Maintenant, je peux accomplir ma journée pas à pas, dans une écoute continue de l’énergie disponible et de la volonté présente pour que l’effort soit là sans être couteux. Une chose s’ajoute en ce temps suspendu pour ne pas perdre le fil : mettre par écrit mes états d’âme quand l’humeur vacille ou qu’un nouveau cap semble acquis pour faire face à l’incertitude. Écrire mes ressentis, écrire ce qui m’encourage, mettre noir sur blanc l’esquisse de mes avancées de la journée.

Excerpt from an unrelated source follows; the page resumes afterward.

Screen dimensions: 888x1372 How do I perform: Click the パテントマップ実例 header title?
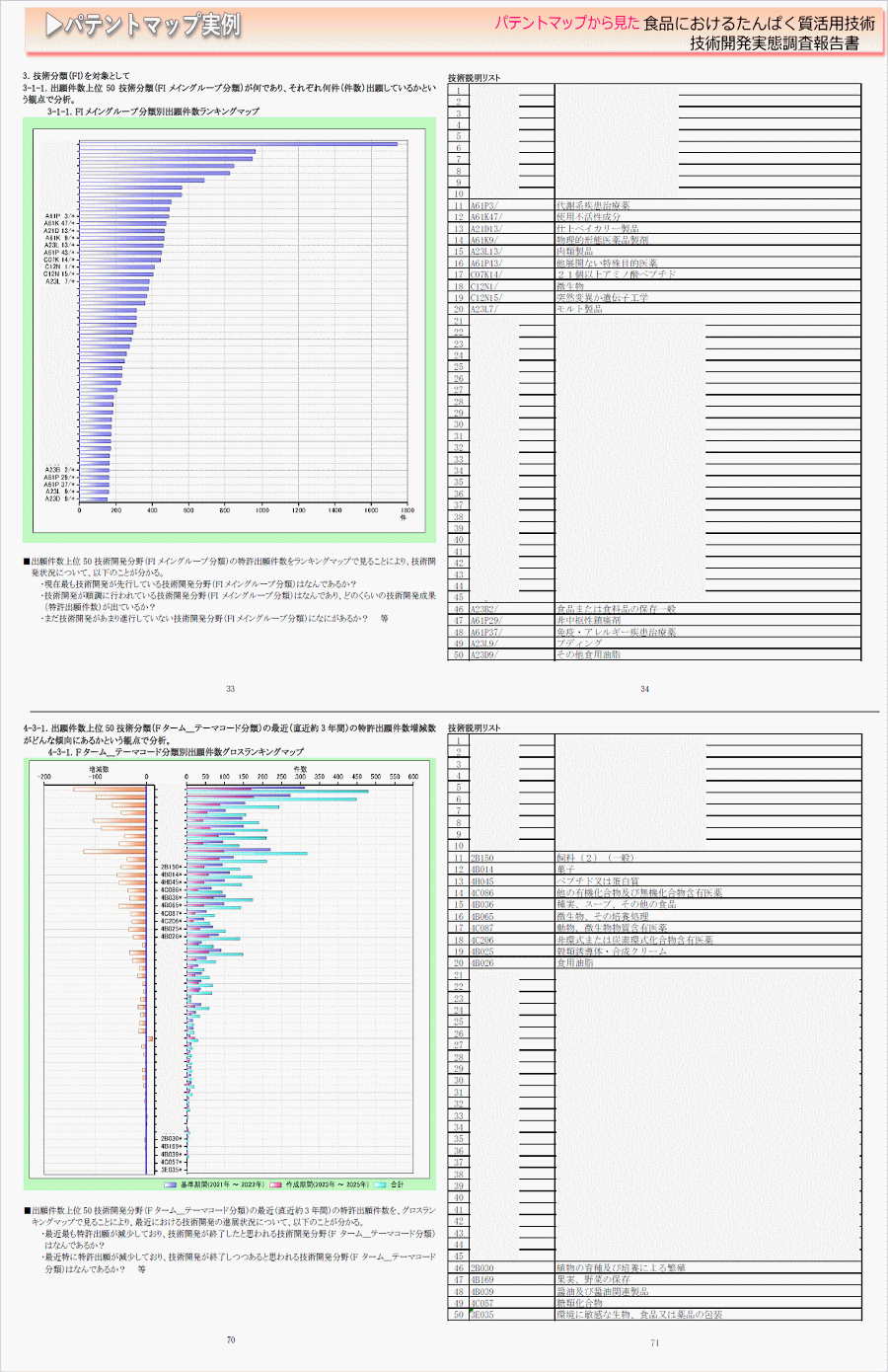(x=152, y=26)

Tâtonner, bricoler pour inventer le travail, comme d’habitude
Mais revenons à l’opérationnel : aujourd’hui, à mon programme, suivre un lien à partir de ma boite mail pour l’initiation à un logiciel de montage. La création de capsules vidéos m’intéresse pour enrichir mon offre pédagogique. Je clique. L’invitation est aguicheuse, mais très vite, il faut me rendre à l’évidence, il s’agit d’un service en ligne payant. Retour sur l’écran non connecté pour y manier le logiciel interne de l’ordinateur afin de raccourcir la séquence vidéo. Avec empressement et de façon tâtonnante, je parviens à quelques résultats. Raccourcir la séquence enregistrée en fin de semaine dernière et déposer un sous-titre me comblerait. Première satisfaction de la journée, vite annulée : la vidéo n’est pas transférable. Dès qu’elle est copiée avec l’outil de montage, elle perd ses effets sur l’outil de lecture open source. Retour à la case départ. Non, pas tout à fait. Je connais mieux les limites du dispositif. Il me reste à chercher une solution pour améliorer mon bricolage. Il me reste également à me poser cette question : à qui j’adresse cette série de vidéos ? Et pour quoi ? Si je réponds à l’objectif d’apprendre à me servir de l’outil, je ne réponds pas encore à celui d’envoyer un message à une cible, avec une stratégie. Je téléphonerai cet après-midi à une amie formatrice consultante pour prendre de ses nouvelles et échanger à bâton rompu. Elle me dira qu’il faut bien trois ans pour lancer un projet…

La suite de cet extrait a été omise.